ARTICLE —
The most vivid snapshot yet of what has made Rick Scott the wealthiest governor in Florida history will be released next month when he must reveal to voters what makes up his net worth.
Required as part of Scott’s U.S. Senate candidacy, the much-anticipated disclosure has some environmental groups and Democrats ready to raise questions about whether Scott’s personal holdings in the energy industry have helped steer Florida’s policy on climate change.
“It seems pretty obvious he’s making decisions that will benefit companies in which he has an interest,” said Susan Glickman of the Southern Alliance for Clean Energy. The alliance was not one of the groups that sued Scott and his administration in April to demand a science-based climate recovery plan and to acknowledge the reality of climate change, but it supports the legal action.
Even the words “climate change” became a flashpoint for Scott’s administration three years ago when a report by the Florida Center for Investigative Reporting gained national attention by revealing that the term vanished from dozens of official documents and that state employees claimed they were forbidden from uttering the phrase.
Scott and state agency heads denied the existence of a policy that barred use of the words. But a recent review of regulatory filings with the U.S. Securities and Exchange Commission by the Times/Herald Tallahassee Bureau shows a clear aversion to regulating greenhouse gases among companies that made up Scott’s portfolio the last time it was disclosed four years ago.
“Climate change and the regulation of greenhouse gases could have a negative impact on our business,” London-based Seadrill Partners wrote in an SEC filing in April. Scott listed an investment of $325,066 in the company in 2014.

STORED RECORDS —
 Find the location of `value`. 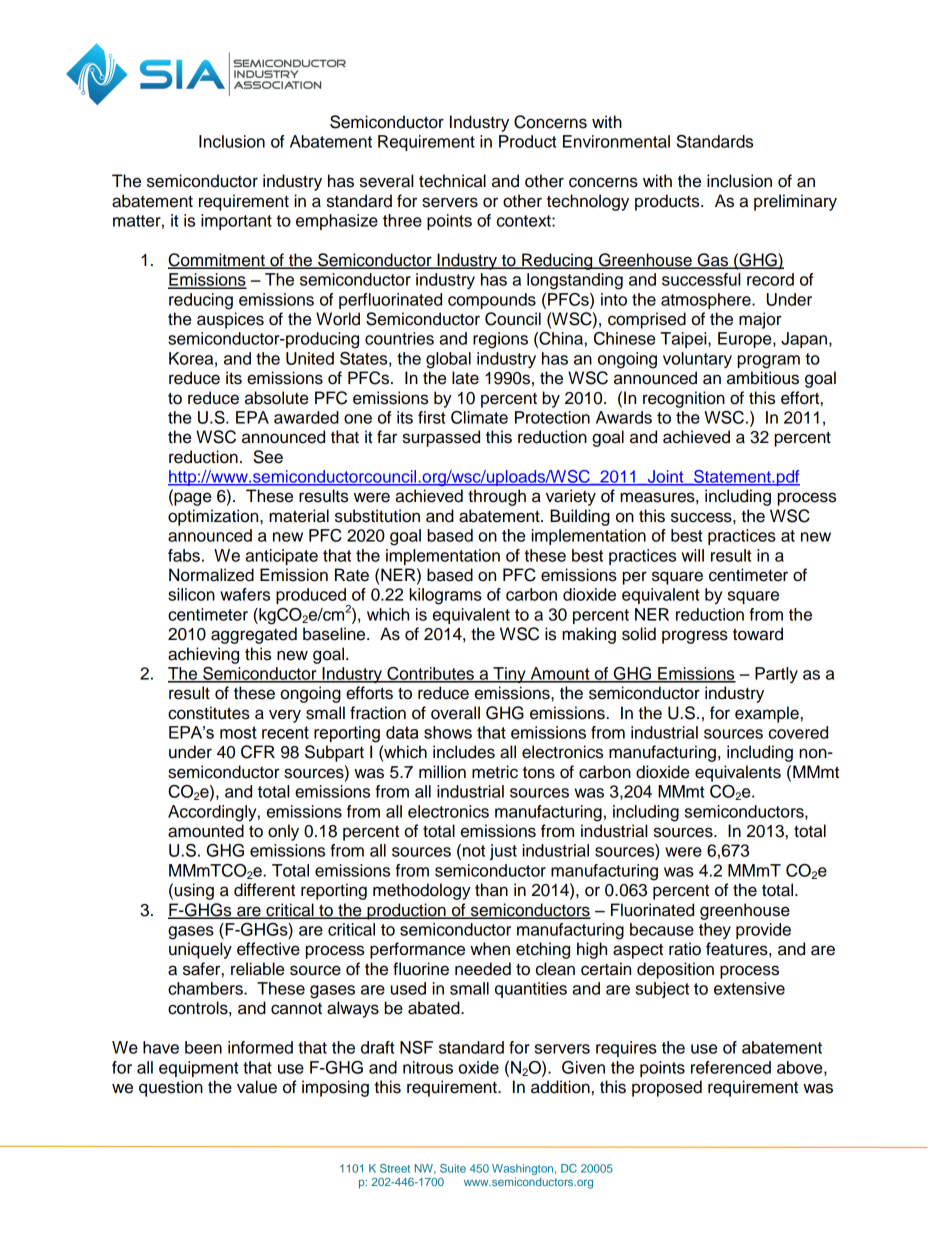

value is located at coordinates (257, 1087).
--
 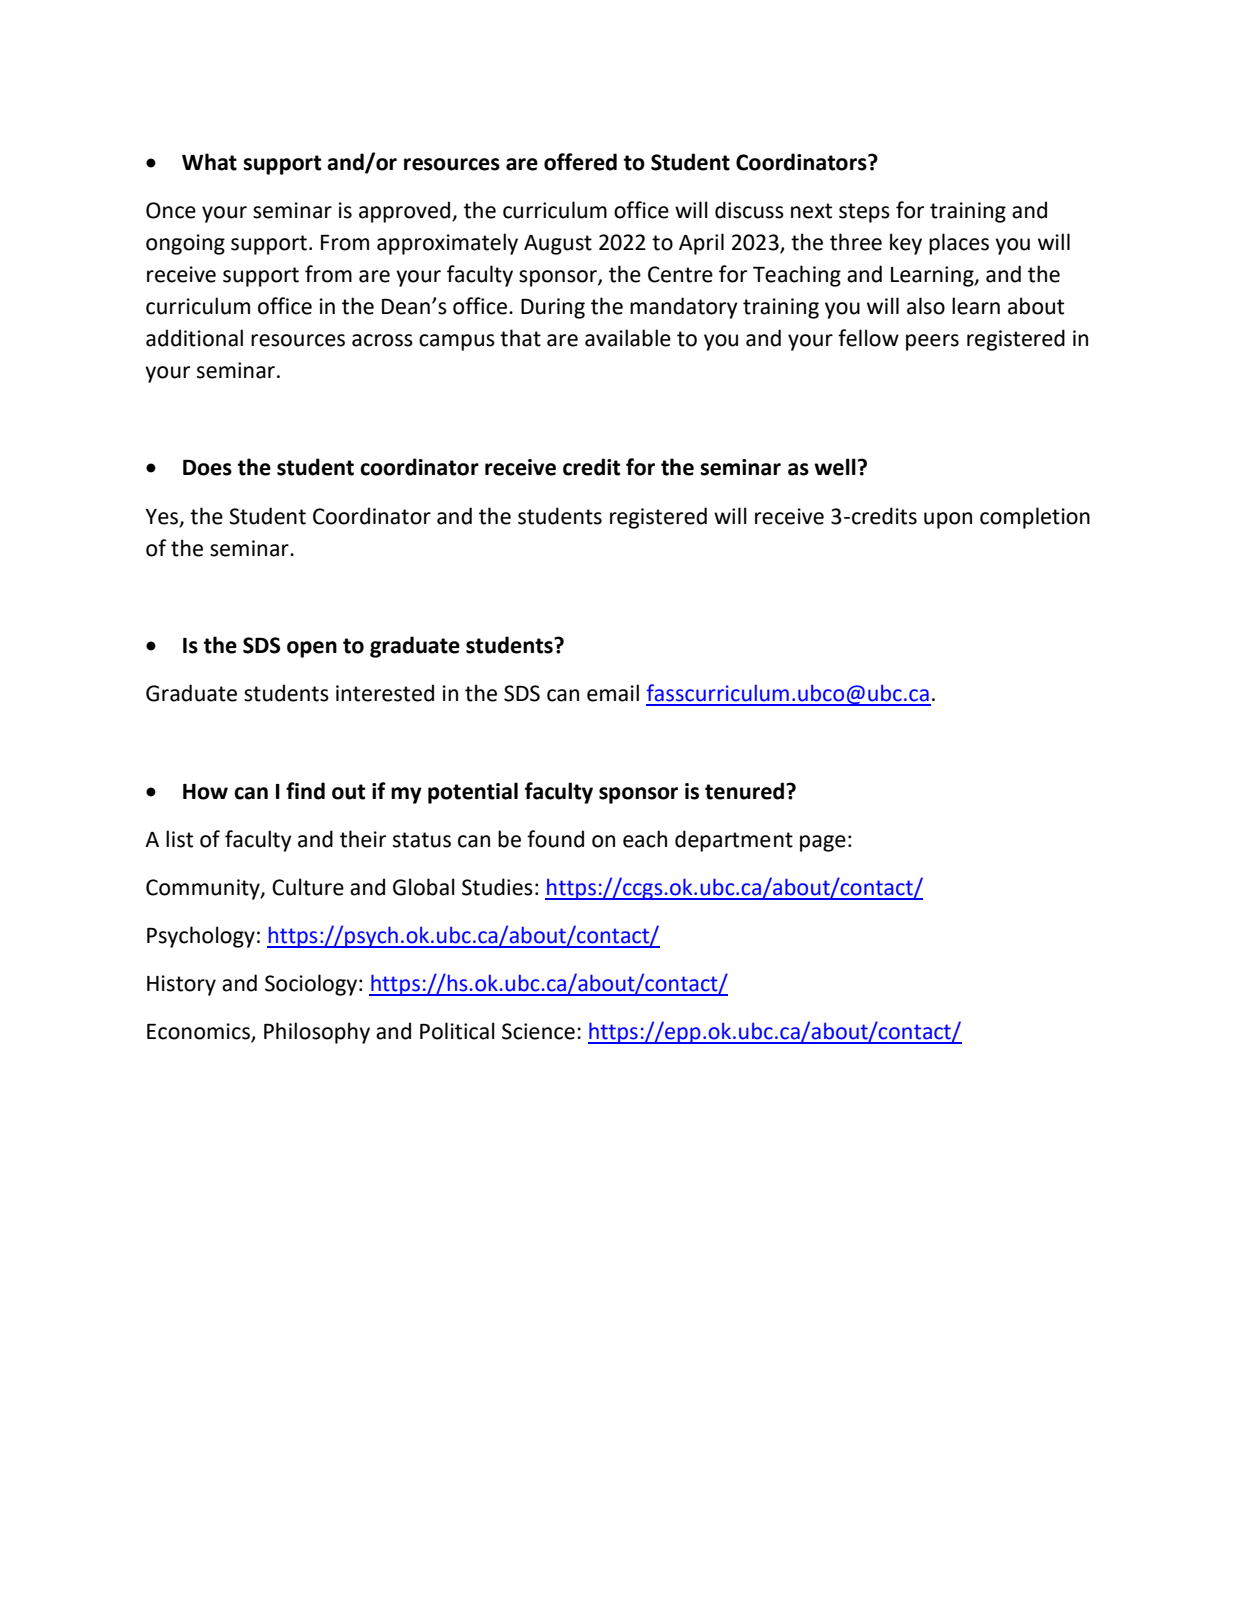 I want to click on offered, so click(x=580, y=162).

TASK INSTRUCTIONS — Reproduce word for word the stretch of the Rick Scott article that begins at "The most vivid" and stops after "the legal action.".

SOLUTION —
The most vivid snapshot yet of what has made Rick Scott the wealthiest governor in Florida history will be released next month when he must reveal to voters what makes up his net worth.
Required as part of Scott’s U.S. Senate candidacy, the much-anticipated disclosure has some environmental groups and Democrats ready to raise questions about whether Scott’s personal holdings in the energy industry have helped steer Florida’s policy on climate change.
“It seems pretty obvious he’s making decisions that will benefit companies in which he has an interest,” said Susan Glickman of the Southern Alliance for Clean Energy. The alliance was not one of the groups that sued Scott and his administration in April to demand a science-based climate recovery plan and to acknowledge the reality of climate change, but it supports the legal action.